@boagie,
boagie wrote:kennethamy,
No kenethamy that is just the point, subjective knowing is the only possiablity, what else could know anything. True or false are concepts, only subjects form concepts. I am afraid the ambiguity is in your own reasoning. I know what your thinking, if the subject observes the object and discerns that it is black, the blackness belongs to the object, even here true or falsehood of the fact that it is black is a subjective perception/judgement of an individual/subject. Indeed without a subject there is no perception/judgement, in essence there is no object in the absence of a subject. Can the subject be incorrect, even if he is, it is a subjective error, which only he or another subject could subjectively discern.
Well yes, I agree, only the one who knows (the subject) can be the one who knows. That is a tautology, and accordingly, trivial. But that does not mean that
what the subject knows is subjective. In your sense of "subjective", kicking a rock would also be subjective, because when I kick a rock, it is I who kicks the rock, and no one else. Well, that is so, and that is trivially so. But that does not mean that whether I kick the rock is subjective. Whether I kick the rock is as objective as you please. And the same goes for knowing. If I know that Quito is the capital of Ecuador, then, of course, it is I who knows it, and no one else. But does that mean that whether I know that Quito is the capital of Ecuador is subjective?
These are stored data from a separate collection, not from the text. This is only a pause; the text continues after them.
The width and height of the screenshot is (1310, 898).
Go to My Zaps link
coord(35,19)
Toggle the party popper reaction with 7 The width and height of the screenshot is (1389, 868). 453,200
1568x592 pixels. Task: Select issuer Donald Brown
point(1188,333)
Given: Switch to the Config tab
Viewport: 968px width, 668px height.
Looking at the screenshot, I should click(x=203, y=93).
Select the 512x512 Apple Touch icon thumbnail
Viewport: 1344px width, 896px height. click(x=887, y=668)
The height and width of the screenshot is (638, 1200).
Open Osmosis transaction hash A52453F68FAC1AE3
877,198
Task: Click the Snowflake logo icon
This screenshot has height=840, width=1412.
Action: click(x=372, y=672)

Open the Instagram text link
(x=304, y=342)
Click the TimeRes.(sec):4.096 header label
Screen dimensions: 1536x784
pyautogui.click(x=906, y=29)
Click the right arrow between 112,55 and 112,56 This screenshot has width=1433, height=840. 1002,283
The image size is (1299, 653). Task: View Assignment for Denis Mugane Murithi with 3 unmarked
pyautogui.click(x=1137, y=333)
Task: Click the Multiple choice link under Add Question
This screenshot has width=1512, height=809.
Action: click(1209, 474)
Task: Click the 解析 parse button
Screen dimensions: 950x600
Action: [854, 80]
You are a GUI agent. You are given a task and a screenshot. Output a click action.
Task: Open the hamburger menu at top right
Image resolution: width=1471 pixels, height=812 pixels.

Of course not. Whether I know Quito is the capital of Ecuador is not up to me. I may be mistaken about whether Quito is the capital of Ecuador. Others may mark me down on an objective test because I think I know that Quito is the capital and I am wrong. How can my knowing that Quito is the capital be subjective then?
That I believe I know is subjective. But whether I do know is objective. You are confusing the two.